Brian watched as Khalil winked at him.
"It is. My Inheritance Test said I had the abilities of parseltongue and parselmagic on my side, thanks to me being related to Slytherin."
"I'm just glad you're ok!" Merula said. "Admittedly, I used my owl instead of Athena to contact Professor Drake and Professor Fontaine, but…"
"Don't worry about it." Brian smiled.
Friday, May 11, 2012
After getting a bright-red yearbook and putting it in his bag, Brian had made his way down to the end-of-year feast alone. The Great Hall was full and decked out in orange, as Wampus had won the House Cup. A huge banner of the Wampus cat covered the wall behind the High Table. As soon as Brian entered, the Great Hall went quiet for a bit, and then everyone started talking loudly at once. Brian sat next to Merula at the Thunderbird table and tried to ignore the fact that everyone was staring at him: the heir to Isolt Sayre.

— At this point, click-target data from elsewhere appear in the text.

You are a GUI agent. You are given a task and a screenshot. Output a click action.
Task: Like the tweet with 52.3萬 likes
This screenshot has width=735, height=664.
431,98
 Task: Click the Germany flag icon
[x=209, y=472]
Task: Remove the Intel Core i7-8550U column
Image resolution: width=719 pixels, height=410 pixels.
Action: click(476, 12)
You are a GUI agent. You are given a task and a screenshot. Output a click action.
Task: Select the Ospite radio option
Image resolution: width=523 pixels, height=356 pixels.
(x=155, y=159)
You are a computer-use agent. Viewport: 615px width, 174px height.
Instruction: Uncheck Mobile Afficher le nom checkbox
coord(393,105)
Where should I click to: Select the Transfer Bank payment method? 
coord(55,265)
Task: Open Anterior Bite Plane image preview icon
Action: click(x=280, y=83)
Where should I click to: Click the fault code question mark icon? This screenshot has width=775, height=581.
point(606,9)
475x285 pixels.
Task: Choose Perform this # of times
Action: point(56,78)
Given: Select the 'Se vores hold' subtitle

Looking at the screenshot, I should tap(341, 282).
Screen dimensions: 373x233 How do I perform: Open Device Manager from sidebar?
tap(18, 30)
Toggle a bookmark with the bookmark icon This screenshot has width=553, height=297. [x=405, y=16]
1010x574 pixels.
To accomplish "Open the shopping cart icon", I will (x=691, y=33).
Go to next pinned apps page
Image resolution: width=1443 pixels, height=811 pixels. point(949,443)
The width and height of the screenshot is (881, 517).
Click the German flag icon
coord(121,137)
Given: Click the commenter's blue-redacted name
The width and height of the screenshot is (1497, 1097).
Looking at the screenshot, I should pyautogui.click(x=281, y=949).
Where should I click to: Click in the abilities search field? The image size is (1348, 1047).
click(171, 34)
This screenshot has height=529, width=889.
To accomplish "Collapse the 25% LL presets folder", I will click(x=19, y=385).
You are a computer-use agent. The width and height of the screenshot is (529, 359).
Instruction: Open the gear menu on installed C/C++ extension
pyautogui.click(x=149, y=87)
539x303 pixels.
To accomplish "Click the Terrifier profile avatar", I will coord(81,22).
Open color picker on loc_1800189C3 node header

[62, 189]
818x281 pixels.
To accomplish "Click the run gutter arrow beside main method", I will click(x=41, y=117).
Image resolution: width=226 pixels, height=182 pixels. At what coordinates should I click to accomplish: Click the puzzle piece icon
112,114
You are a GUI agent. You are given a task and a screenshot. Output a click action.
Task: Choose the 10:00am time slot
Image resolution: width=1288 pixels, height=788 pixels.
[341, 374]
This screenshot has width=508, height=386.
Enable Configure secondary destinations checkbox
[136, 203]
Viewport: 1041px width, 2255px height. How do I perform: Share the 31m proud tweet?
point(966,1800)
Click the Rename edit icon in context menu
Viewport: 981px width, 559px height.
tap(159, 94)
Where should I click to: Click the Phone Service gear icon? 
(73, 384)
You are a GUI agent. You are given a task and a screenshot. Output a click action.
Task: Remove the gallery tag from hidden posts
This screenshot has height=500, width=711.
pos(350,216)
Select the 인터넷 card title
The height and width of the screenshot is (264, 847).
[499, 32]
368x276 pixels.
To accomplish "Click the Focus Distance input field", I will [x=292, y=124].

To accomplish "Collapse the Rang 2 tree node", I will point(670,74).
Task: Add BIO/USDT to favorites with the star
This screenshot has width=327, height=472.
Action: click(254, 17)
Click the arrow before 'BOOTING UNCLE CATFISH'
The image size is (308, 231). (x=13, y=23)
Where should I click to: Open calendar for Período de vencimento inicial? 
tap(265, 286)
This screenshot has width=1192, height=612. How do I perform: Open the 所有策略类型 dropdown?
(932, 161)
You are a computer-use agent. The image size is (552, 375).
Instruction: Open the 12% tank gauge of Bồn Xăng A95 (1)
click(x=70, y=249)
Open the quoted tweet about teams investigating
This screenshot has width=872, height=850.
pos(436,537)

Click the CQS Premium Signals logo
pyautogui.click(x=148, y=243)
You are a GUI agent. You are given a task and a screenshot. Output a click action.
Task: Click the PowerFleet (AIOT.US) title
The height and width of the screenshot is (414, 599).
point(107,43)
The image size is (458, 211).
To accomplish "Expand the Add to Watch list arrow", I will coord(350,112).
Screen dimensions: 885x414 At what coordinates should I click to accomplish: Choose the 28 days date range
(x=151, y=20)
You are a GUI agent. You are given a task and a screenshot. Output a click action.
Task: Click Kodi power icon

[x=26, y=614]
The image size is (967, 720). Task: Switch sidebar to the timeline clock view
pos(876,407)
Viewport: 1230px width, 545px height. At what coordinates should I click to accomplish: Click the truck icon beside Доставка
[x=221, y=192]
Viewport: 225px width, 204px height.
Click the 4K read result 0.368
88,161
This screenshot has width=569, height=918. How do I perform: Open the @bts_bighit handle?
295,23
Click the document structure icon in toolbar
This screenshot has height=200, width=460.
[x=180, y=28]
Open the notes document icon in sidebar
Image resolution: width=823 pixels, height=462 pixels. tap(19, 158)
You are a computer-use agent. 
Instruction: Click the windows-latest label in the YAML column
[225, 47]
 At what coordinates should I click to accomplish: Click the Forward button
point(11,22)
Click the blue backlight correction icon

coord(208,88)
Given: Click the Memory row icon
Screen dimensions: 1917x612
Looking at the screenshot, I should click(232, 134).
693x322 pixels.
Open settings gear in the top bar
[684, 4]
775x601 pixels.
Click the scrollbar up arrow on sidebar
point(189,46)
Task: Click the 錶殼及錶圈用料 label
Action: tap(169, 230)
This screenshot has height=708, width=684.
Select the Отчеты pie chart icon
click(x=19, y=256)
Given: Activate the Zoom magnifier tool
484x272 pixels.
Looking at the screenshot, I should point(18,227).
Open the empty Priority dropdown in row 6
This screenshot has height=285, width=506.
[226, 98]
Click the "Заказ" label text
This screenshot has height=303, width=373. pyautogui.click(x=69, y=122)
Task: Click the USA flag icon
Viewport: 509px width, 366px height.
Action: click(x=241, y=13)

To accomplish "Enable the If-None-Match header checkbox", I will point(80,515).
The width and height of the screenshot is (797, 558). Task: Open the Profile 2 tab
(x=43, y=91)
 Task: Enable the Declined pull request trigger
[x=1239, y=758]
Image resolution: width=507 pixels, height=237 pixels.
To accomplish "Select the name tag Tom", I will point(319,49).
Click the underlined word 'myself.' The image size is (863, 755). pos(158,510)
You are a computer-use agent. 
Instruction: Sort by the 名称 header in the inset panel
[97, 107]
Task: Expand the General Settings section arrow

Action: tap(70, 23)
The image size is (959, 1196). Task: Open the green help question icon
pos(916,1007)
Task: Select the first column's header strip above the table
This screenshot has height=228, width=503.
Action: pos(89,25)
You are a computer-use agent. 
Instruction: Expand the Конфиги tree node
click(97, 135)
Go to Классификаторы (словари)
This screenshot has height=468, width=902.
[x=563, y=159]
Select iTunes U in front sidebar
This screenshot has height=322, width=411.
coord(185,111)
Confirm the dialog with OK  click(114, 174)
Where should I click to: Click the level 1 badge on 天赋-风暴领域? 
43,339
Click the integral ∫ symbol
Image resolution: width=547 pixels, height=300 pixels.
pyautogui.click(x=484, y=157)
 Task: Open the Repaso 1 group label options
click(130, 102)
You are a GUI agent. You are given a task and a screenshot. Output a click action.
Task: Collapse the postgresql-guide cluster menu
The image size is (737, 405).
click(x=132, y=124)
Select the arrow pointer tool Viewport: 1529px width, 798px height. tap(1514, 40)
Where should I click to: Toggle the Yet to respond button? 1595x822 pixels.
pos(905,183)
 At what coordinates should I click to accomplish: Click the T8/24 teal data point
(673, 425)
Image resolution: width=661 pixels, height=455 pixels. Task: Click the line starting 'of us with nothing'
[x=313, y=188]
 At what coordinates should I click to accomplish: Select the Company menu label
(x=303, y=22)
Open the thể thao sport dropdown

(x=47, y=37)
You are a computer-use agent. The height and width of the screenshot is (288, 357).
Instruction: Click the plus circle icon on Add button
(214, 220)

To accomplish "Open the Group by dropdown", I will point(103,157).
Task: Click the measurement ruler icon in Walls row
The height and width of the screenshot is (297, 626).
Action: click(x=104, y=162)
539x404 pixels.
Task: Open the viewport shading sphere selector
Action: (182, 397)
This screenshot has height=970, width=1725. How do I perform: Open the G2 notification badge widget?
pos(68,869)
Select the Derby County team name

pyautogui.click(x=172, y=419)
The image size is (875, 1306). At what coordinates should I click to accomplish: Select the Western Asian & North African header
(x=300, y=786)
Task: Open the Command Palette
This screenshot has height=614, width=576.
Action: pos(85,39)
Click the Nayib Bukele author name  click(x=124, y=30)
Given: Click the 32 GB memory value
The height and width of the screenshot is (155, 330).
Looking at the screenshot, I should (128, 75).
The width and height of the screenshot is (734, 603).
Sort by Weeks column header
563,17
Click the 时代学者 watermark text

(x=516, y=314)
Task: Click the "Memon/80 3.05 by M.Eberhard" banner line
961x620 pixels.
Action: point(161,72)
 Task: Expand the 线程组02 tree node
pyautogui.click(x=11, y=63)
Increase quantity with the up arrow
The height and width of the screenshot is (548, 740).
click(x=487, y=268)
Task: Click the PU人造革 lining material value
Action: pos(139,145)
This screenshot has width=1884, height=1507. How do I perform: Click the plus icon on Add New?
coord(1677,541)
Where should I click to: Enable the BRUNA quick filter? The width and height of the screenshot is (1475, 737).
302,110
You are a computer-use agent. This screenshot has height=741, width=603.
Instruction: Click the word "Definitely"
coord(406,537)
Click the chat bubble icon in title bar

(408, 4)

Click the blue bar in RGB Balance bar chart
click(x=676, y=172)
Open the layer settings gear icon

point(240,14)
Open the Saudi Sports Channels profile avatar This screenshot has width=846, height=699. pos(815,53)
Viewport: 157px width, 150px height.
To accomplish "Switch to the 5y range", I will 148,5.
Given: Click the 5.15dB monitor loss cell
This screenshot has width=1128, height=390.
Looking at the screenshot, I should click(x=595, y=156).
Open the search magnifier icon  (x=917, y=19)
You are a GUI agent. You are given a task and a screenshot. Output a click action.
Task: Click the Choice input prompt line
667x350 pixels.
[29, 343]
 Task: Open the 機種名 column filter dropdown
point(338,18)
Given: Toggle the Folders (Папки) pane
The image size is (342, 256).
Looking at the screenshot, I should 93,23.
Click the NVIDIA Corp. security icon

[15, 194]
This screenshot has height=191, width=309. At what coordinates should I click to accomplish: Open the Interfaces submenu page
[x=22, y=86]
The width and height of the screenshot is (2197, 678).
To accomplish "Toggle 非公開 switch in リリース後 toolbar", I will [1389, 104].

Fortunately, Professor Fontaine arrived moments later, causing the babble to die away.
"Another year has come to a close," Professor Fontaine said. "And I must trouble you with a speech before we begin our end-of-year feast. Hopefully, your heads are filled with knowledge for this year. After today, you will begin the summer holidays. Hopefully by then, you'll be well rested and ready for the next school year.
"Now, the House Cup needs awarding. In fourth place, Horned Serpent, with 312 points; in third place, Pukwudgie, with 342 points; in second place, Thunderbird with 372 points; and in first place, Wampus, with 472 points."
A storm of cheering came from the Wampus table, especially from Ben Cooper.
"Well done, House Wampus," said Fontaine. "However, recent events must be taken into account. As a result, I have a few last-minute bonus points to award."
The room went silent in confusion.
"First, to Miss Merula Snyde…"
Merula's face went beet red.
"… for the best game of chess Ilvermorny has seen in many, many years, I award Thunderbird House 50 points."
The Thunderbirds cheered on Merula. Elizabeth was telling the other prefects, "My youngest sister got past Rodriguez's chess set!"
There was silence once more.
"Second, to Mister Rowan Khanna… for the use of cool logic in the face of fire, I award Horned Serpent House 50 points."
There was a cheer from the Horned Serpent table; Horned Serpent had just overtaken Pukwudgie!
"Third, to Mister Brian Bank…" said Professor Fontaine. The room went quiet once more. "…for outstanding courage and adventurous cunning, I award Thunderbird House 50 points."
The Thunderbird cheers were even louder; they were tied with Wampus!
"And finally, to Mister Barnaby Lee. It takes a great deal of courage to stand up to your enemies, but an even greater deal of courage to stand up to your friends. Therefore, I award Thunderbird House 10 points, giving Thunderbird a total of 482 points."
The Thunderbird table EXPLODED in applause and cheers! They had defeated Wampus! The Wampus students were glad; even though they lost, they couldn't have lost to a greater opponent.
"Which means a change in decoration is in order." He snapped his fingers and the orange banners changed into purple and the huge Wampus cat was replaced with the Thunderbird itself! Professor Rodriguez shook Professor Drake's hand with a smirk.
"Enjoy your victory, Professor Drake, but be prepared," he said, "for the Wampus shall rise again."
"And we'll be ready for you," Professor Drake replied, also with a smirk on his face.
This had to be the best evening of Brian's life. He'd never ever forget tonight…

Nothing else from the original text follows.